I went straight to solution with intuition. We have only two numbers to play with. Basic operations to do with them is adding, subtracting, which doesn't look right. Must be something slightly more funcy, like arythmetic mean. Yeah, must be the mean. The two numbers are uniform physical quantities and result is also uniform. That is we are given two lengths and asking for a length. We're not asked e.g. an area. If so we could argue that multiply would be the sensible operation with just two given numbers. But since we are just manipulating lengths to get a length, must restrict sensible operations to just those stated. Adding, subtracting, bysecting, lengths into lengths... mean just came naturally.
Here's how I did it in my head, with no algebra. Suppose the cat on the left went to sleep. That would reduce the 150 measurement by the difference in heights of the sleeping and sitting cat. And that measurement would now be exactly the height of the table. Now suppose the sleeping cat on the left sits up. That would reduce the measurement by the same amount again, and we're at 110cm. So the table height is exactly half way between 150 and 110, where both cats are sleeping. That is, 130 cm.
So, I did t=150-c+a and t=110-a+c (Height of table equals top cat height - given height + bottom cat height) Then, 150-c+a=110-a+c, 2a-2c=40, a-c=20 Then, in the one with the sleeping cat on top, if I substitute the sleeping cat for the standing cat, I add 20 ((the difference between the sleeping and standing cat heights) to the given height, 110, giving 130. Since this is the distance between two cats of the same height, one on the floor and one on the table, they cancel out and the table's height is 130cm.

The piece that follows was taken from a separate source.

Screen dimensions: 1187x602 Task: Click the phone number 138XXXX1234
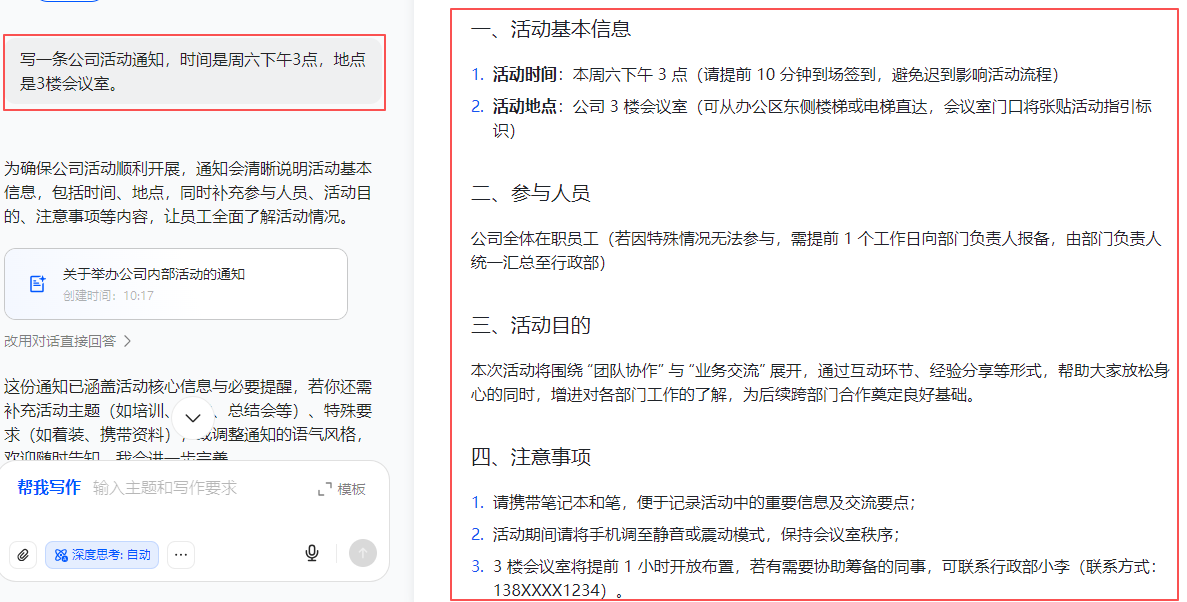pos(549,590)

The difference between the numbers (40 cm) is twice the difference between the heights of the cats (once above and once below). Replace the cat sleeping on the table with the standing cat, and the new distance (110+20=130 cm) is the height of the table. A smart 3rd-grader should be able to solve this. For a 9th-grader (algebra 1), this is a second week exercise in setting up equations, maybe.
My approach, using similar algebra, was to note that, in the left diagram, the 150cm can be considered as the sum of the height of the sitting cat and the distance from the top of the sleeping cat to the table. The former is of course C and the latter is T-A. The gives equation 1 as T - A + C = 150. The corresponding observation in the other diagram gives equation 2 as T - C + A = 110. These equations can the simply be added to make C and A disappear, giving 2T=260. Now this T=130 can be plugged back into the two equations. But can we solve for C and A? No! As we might expect from having two equations with three unknowns, we can't solve for them all, even though we were able to solve for T. So what happens when we try to plug in 130 for T? Then equation 1 becomes 130-A+C=150 and equation 2 becomes 130-C+A=110. The first becomes C-A=20 and the second becomes A-C=-20. They're equivalent. We can't figure out how tall each cat is, only that the sitting one is 20cm taller than the sleeping one.

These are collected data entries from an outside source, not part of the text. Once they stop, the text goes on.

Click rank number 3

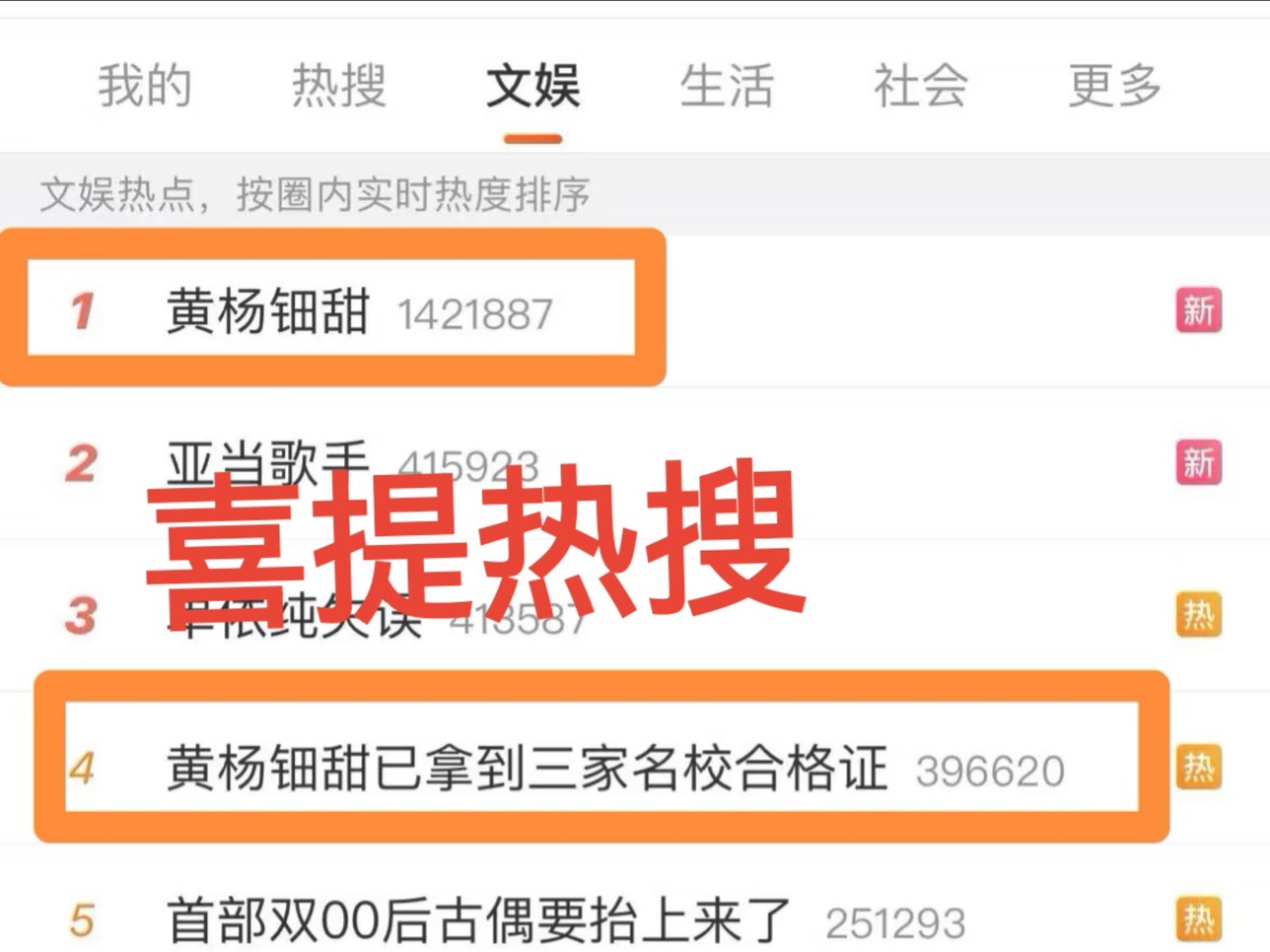pos(81,616)
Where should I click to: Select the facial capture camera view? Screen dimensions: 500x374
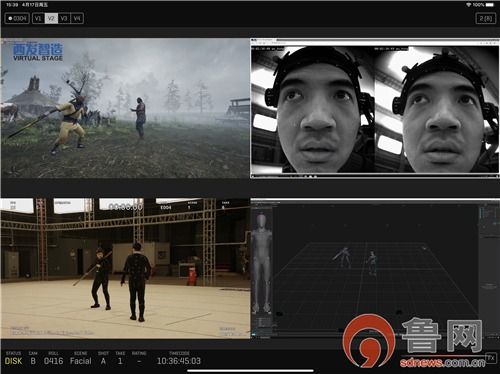click(x=375, y=109)
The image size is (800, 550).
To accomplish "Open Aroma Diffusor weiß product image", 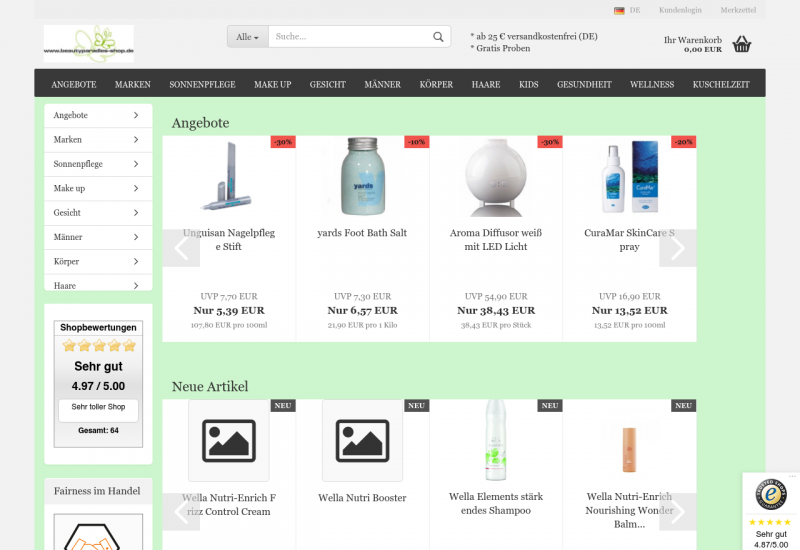I will click(x=496, y=175).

150 - 130 = 40 which implies that the sitting cat is 20 taller than the sleeping cat. On the left side, if you replace the sitting cat with a sleeping cat, the difference in height would be 130 which implies that the table is 130. You could also replace sleeping cat with sitting cat or do these replacements on the right side.
Another proof that the individual cat height is non-revelant is to see the same problem, but this time with a sitting cat and a cat standing on its rear paws. Now the sitting cat is the shortest, the standing cat is 20 cm taller and the measures remain the same at 110 and 150 cm.

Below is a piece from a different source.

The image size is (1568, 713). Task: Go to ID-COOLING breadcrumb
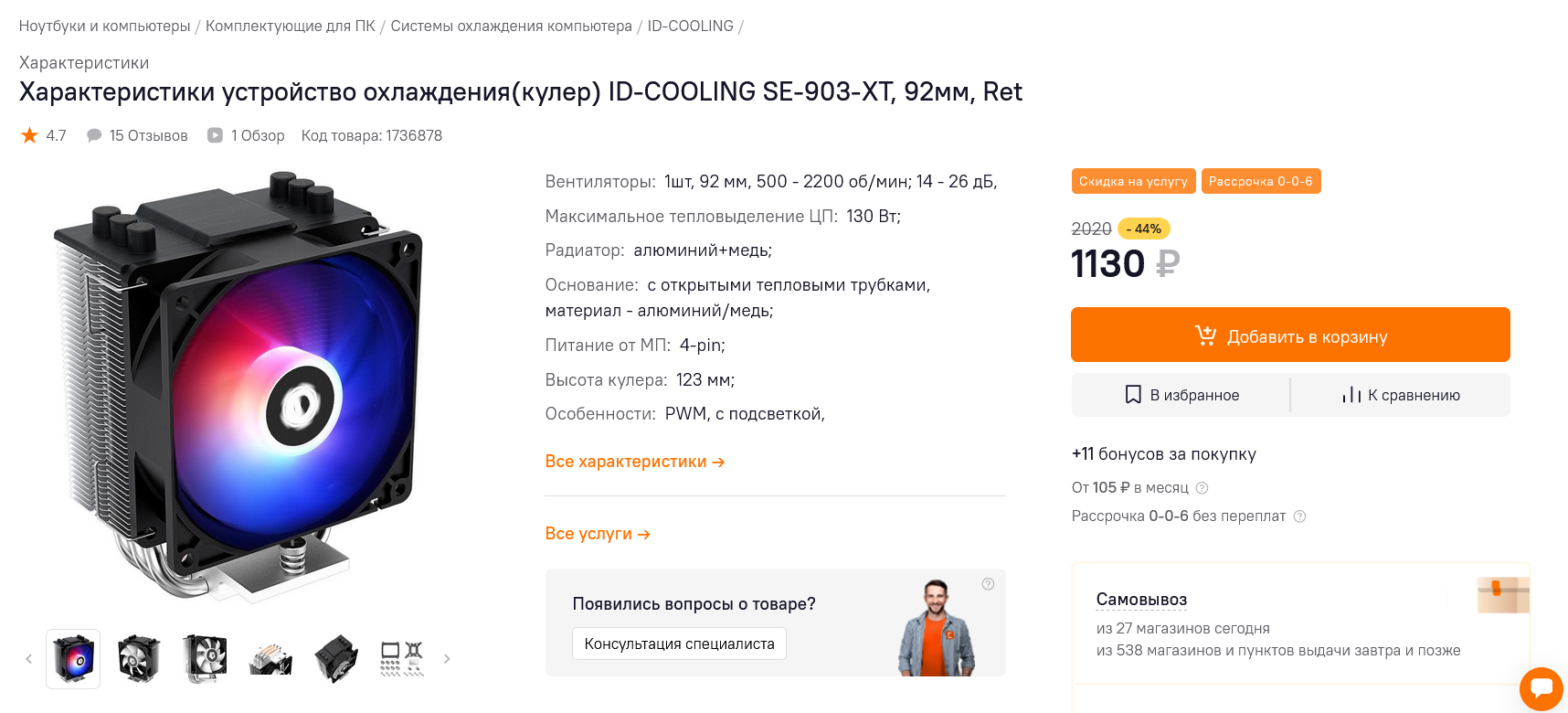[x=690, y=26]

Before trying to calculate anything, my gut told me that the answer would simply be the average of the two heights, and that intuition turned out to be correct. Think about it this way: let's say you have a slider that controls the heights of the cats so that as one cat gets shorter, the other one gets taller by the same amount. If you move the slider all the way to the left so that the heights are like in the first picture, then the difference between their heights is 150 cm. If you move the slider all the way to the right where it's like in the second picture, then their difference is 110 cm. But what happens if you move the slider exactly halfway? The distance between the two cats' heads will be 130 cm, because the slider changes that difference linearly. But also, the two cats will be exactly the same height, which means the distance between their heads is exactly the height of the table! Thus, the table is 130 cm tall, because it's the average of the two distances.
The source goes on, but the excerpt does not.